─── TEXT PROVIDED

Hippo teeth, walrus horns, tortoises and big cats are among some of the endangered animal items being smuggled into the country, border officials have said.

The Home Office has revealed that more items were confiscated between April 2012 and April 2013 than in any other year.

Other contraband included rhino horns, £4,000 shawls made of Tibetan antelope wool and books bound in elephant hide.

A Rolls Royce upholstered in alligator skin and a piece of artwork featuring a rare £35,000 rock pigeon clutched between the jaws of a human skull were also seized as well as eight live big cats and 466 Hermann's tortoises.

Grant Miller, the senior officer on the Border Force CITES team, said: "We have everything from rhino horn to ivory to the taxidermy items and marine species that we see being brought back into the UK, both in passengers' luggage - but more importantly, and in large quantities, through freight."

Items are confiscated at the border under the Convention on International Trade of Endangered Species (CITES).

The 2012/13 year saw 690 items seized - up from 509 the previous year - and included 3,890kg of medicine containing extracts of endangered species, 326 ivory items and 93 live animals.

In a secret climate-controlled warehouse, shelves overflow with items waiting for CITES experts to see if they fall under the treaty.

Snakeskin and crocodile skin high heels, pinned butterflies, and boxes of health and bodybuilding supplements are piled alongside bags of animal hides and turquoise snakeskin hotpants.

On one shelf is a tiny stuffed tortoise, looking like a toy; nearby a larger marine turtle imported through Dover as a souvenir, its insides hollowed out.

Jan Sowa, who works with the CITES team, said: "I'm not surprised by anything any more."

One piece of ivory taken from a baby elephant was painted black to disguise it as a wooden artifact, while 12 bangles were wrapped in raffia.

But Mr Miller said the biggest shift has been in the beauty and fitness industries, where endangered species once used only in folk medicines are being sold as bodybuilding supplements and facial creams.

──────

**TASK DESCRIPTION**
Reproduce the passage from the article on seized endangered-animal items between "The Home Office" and "Endangered Species (CITES).", inclusive, substituting "turtles" for "tortoises".

─── INFORMATION PROVIDED

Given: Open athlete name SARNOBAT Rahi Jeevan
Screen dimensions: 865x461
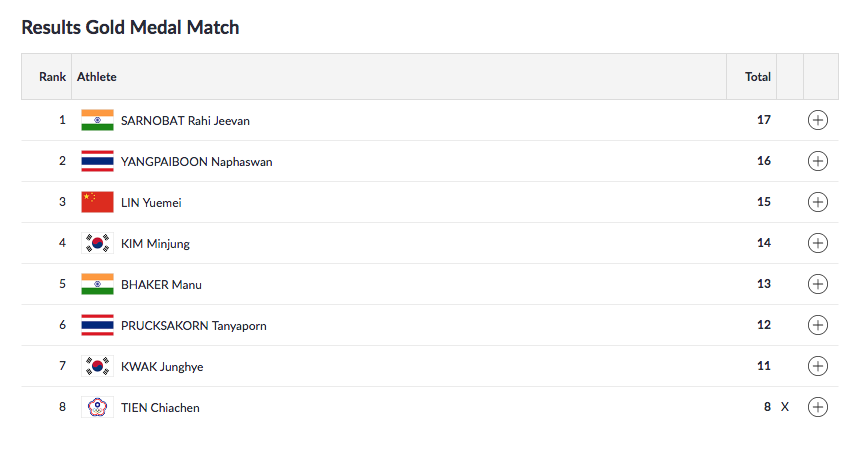Looking at the screenshot, I should pyautogui.click(x=185, y=121).
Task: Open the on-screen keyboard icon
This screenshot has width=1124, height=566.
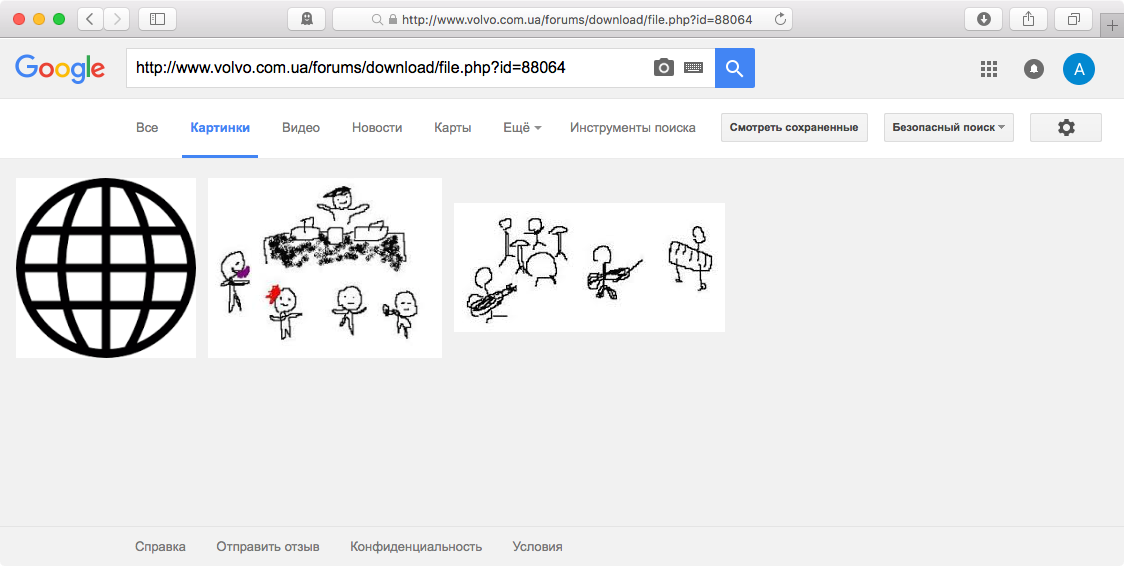Action: 693,68
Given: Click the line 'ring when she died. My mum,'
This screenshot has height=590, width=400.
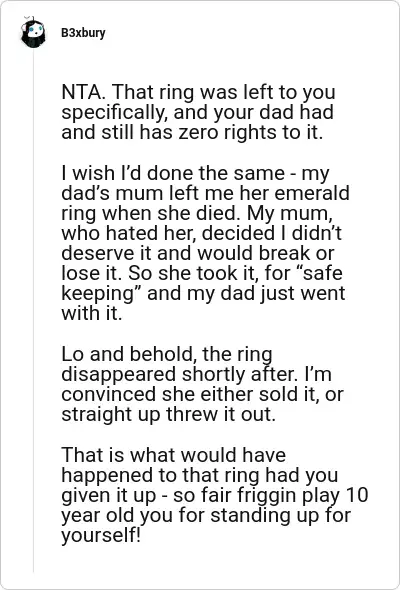Looking at the screenshot, I should click(x=197, y=213).
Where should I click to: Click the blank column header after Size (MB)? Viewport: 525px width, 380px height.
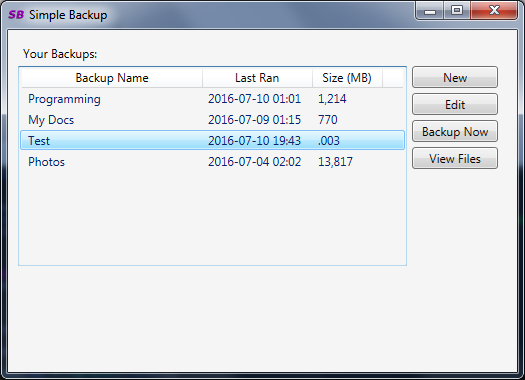click(393, 78)
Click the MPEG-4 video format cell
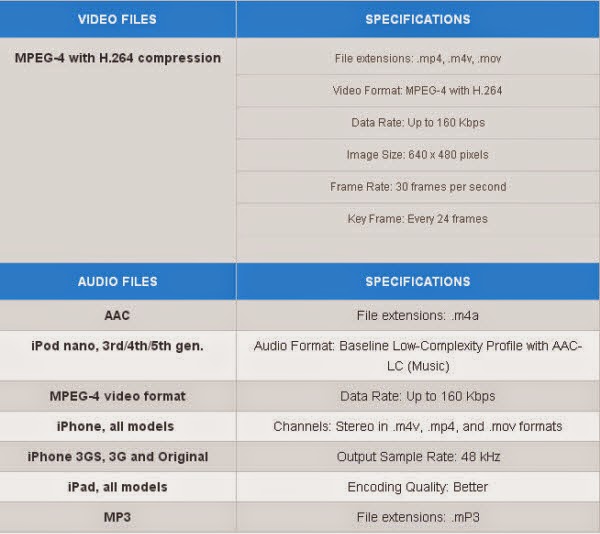The image size is (600, 534). (x=118, y=396)
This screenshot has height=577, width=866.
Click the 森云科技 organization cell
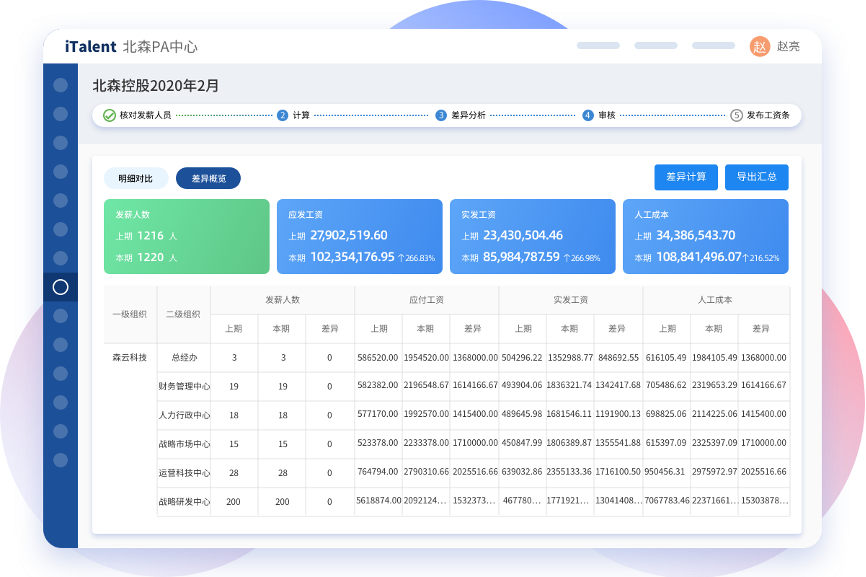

──────

**ANSWER TO THE PROBLEM**
The Home Office has revealed that more items were confiscated between April 2012 and April 2013 than in any other year.

Other contraband included rhino horns, £4,000 shawls made of Tibetan antelope wool and books bound in elephant hide.

A Rolls Royce upholstered in alligator skin and a piece of artwork featuring a rare £35,000 rock pigeon clutched between the jaws of a human skull were also seized as well as eight live big cats and 466 Hermann's turtles.

Grant Miller, the senior officer on the Border Force CITES team, said: "We have everything from rhino horn to ivory to the taxidermy items and marine species that we see being brought back into the UK, both in passengers' luggage - but more importantly, and in large quantities, through freight."

Items are confiscated at the border under the Convention on International Trade of Endangered Species (CITES).